During the early European session on Thursday, gold prices (XAU/USD) exhibited a slight positive trend, albeit lacking significant momentum and remaining close to the weekly low observed in the previous session. Traders are adopting a wait-and-see approach, anticipating cues from the Advance US Q4 GDP growth figures. These figures are crucial in determining the Federal Reserve’s (Fed) stance on interest rate cuts, thereby influencing the direction of the non-yielding gold market in the short term.
The US Dollar (USD) continues to grapple with challenges in garnering substantial buying interest, remaining below its highest level since December 13 reached on Tuesday. This circumstance provides some support to the precious metal. Additionally, the looming risk of heightened geopolitical tensions in the Middle East contributes further to gold’s safe-haven appeal.

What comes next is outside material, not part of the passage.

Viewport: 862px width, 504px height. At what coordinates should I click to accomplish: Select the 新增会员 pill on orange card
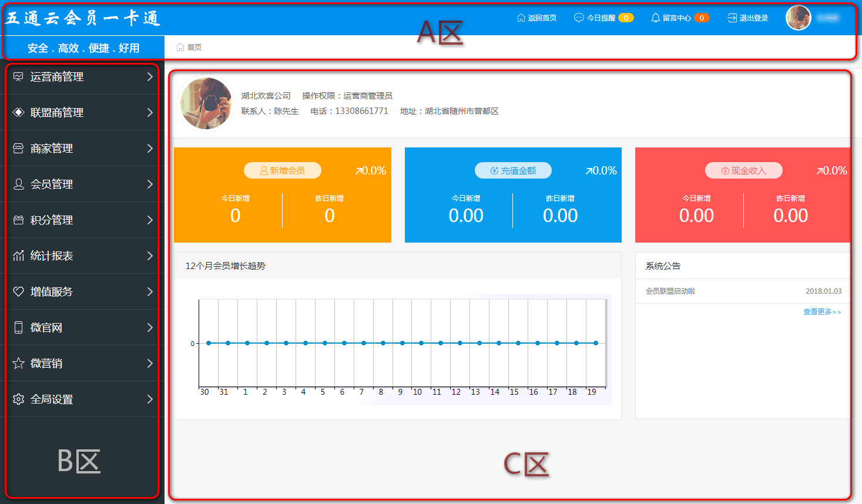(283, 170)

Despite these factors, the diminished expectations for a more aggressive policy easing by the Fed and an early interest rate cut are sustaining elevated US Treasury bond yields. This, in turn, acts as a counterforce against significant upward movement in the price of gold. Consequently, market participants are exercising caution and await clear signs of robust buying activity before committing to substantial upside positions, particularly ahead of the release of the US Personal Consumption Expenditures (PCE) Price Index scheduled for Friday.